The girl discovers a new, glowing world (of children and dishes and laundry and bills and grocery shopping and cleaning and gardening and painting and buying school clothes...) and together, man and girl will make it their home (with a mortgage and roof problems and the kids need braces and Spot just peed on the carpet...).

All they bring to it (baggage, regrets, joy, sorrow, neediness, wanting), share in it ("it's your turn to do the dishes!" "Don't you EVER pick up your underwear?" "Sally, there are hairs in my sink!"), make of it ("Oh yeah? Well, I'm going home to mother!" "This meatloaf sucks!" "Bobby, put down that cat!") will be told in the engagement diamond that treasures their first dreams.

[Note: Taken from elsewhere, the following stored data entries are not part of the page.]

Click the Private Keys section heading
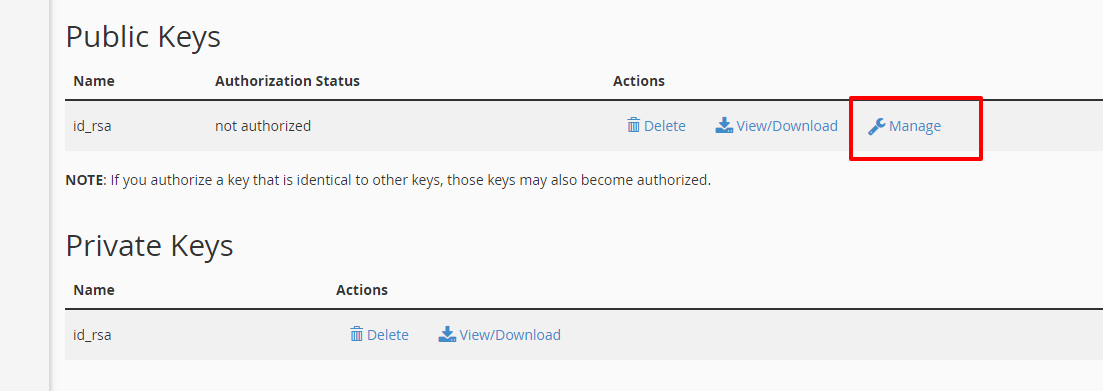 tap(149, 246)
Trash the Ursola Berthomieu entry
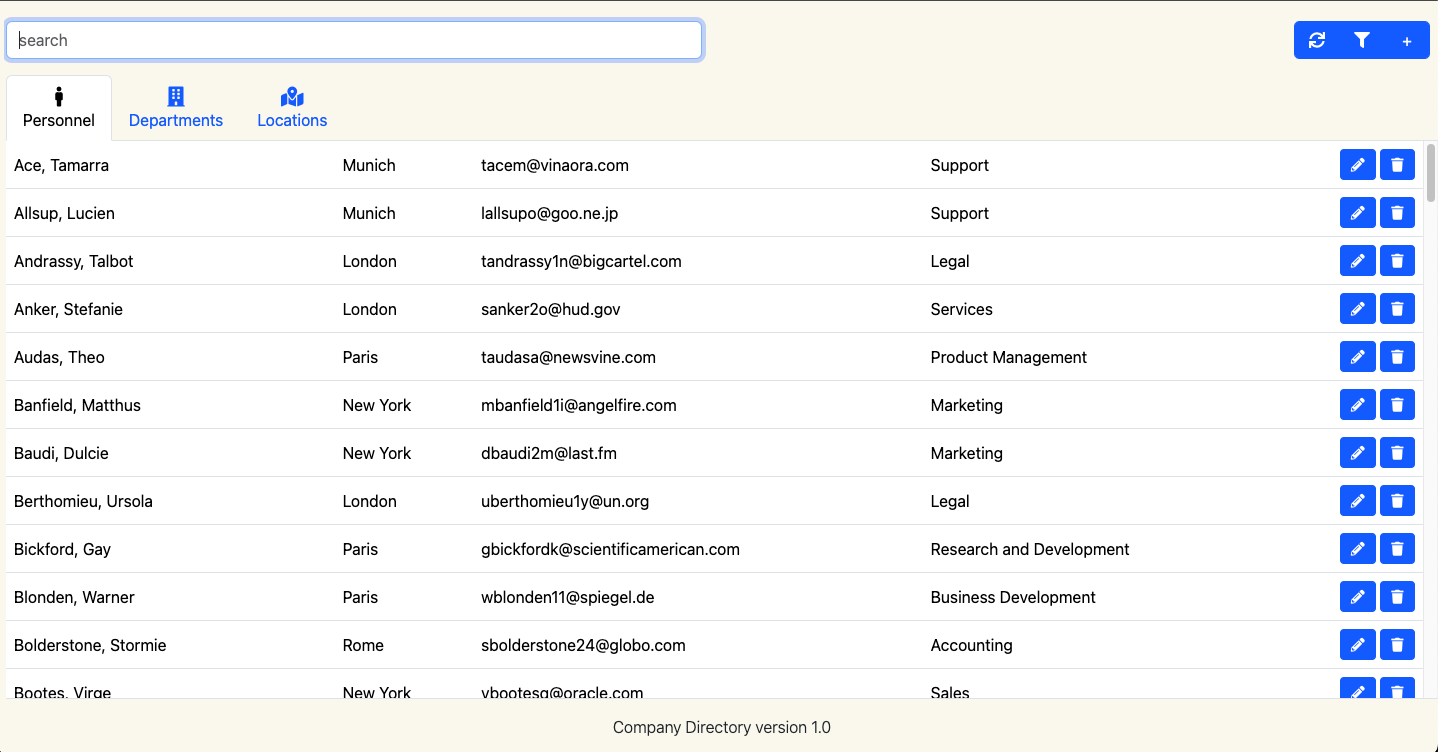 pos(1397,501)
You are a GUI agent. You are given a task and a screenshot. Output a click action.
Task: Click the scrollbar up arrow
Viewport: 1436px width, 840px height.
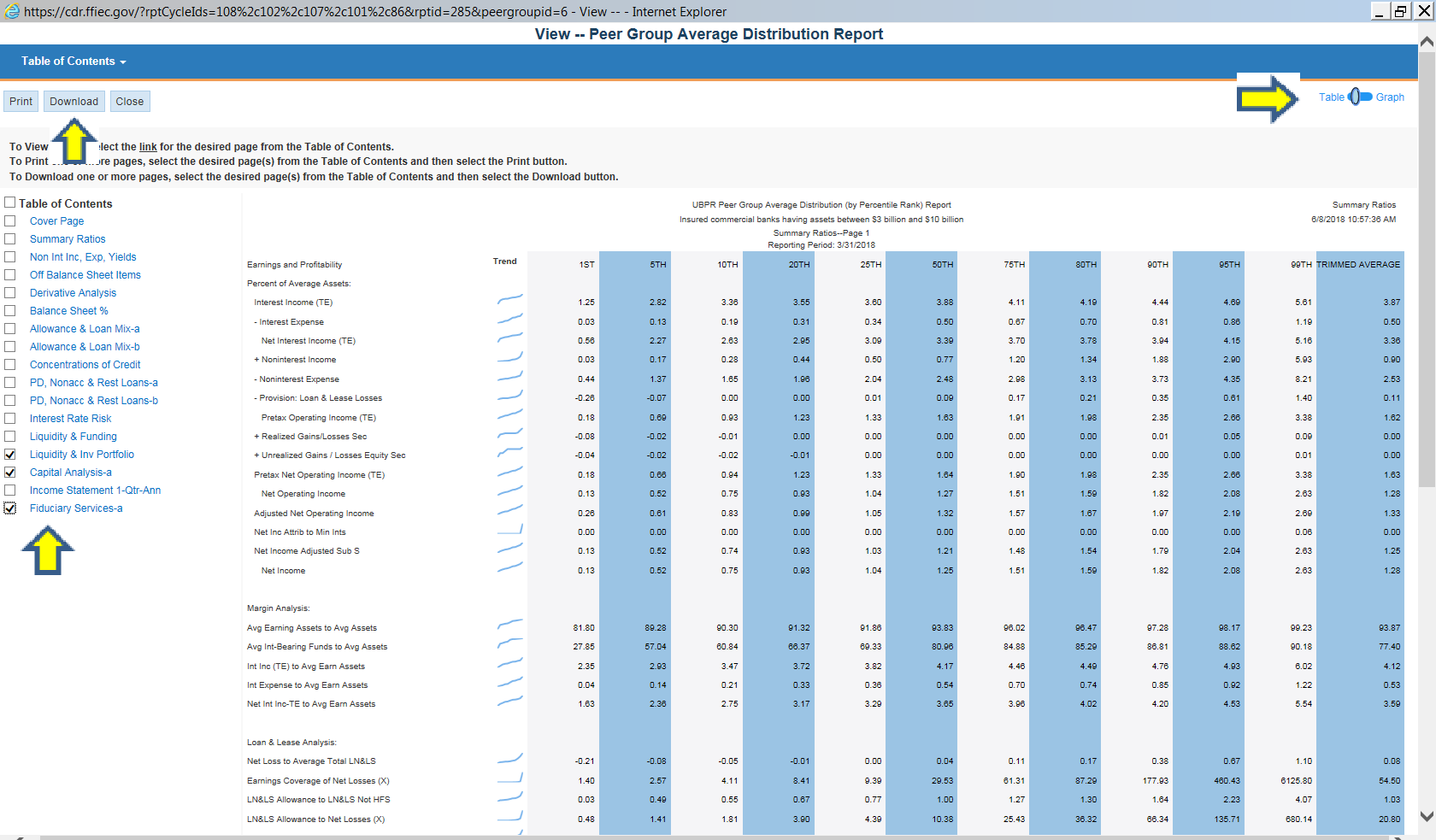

That's right, your whole marriage will be determined by the size of that diamond, because if your diamond is small, you just didn't dream big enough!

Make sure you study the diamond size chart on the right buddy, because if you blow this, it will set the tone for your entire marriage.  That's right....your entire marriage.

See the picture?  She's alone.  Because the diamond was too small. And a diamond is FOREVER.


Amber Von Felts said...

Ahaha! Its nice some of the brainwashing has started to wear of on the modern woman. This post is too funny!

laura linger said...

The whole diamond head trip really bugs me. The only reason why I have a diamond wedding ring is because I married at 25 and was still pretty naive about how diamonds are mined and how corrupt the entire industry really is. Ken gave me this ring on our wedding day and I will keep it and wear it forever...but I have a NO DIAMOND policy in place in our marriage for gifts and the like. "Three months' salary"...fuck you, you're at least partially responsible for African children losing their lives and limbs while mining those sparkly suckers.

mermaid gallery said...

I'm a wedding basher, ring slammer, non dogs too...glad I found you!, Susan

houndstooth said...

You mean we're not supposed to hold out for a bigger rock? Too bad for that first guy! :P Honestly, I wish my engagement ring had been something untraditional like a ruby or emerald, but I'm odd that way!

gretchen said...

damn, so it was the small ring that made him the WRONG ONE? if someone had told me sooner....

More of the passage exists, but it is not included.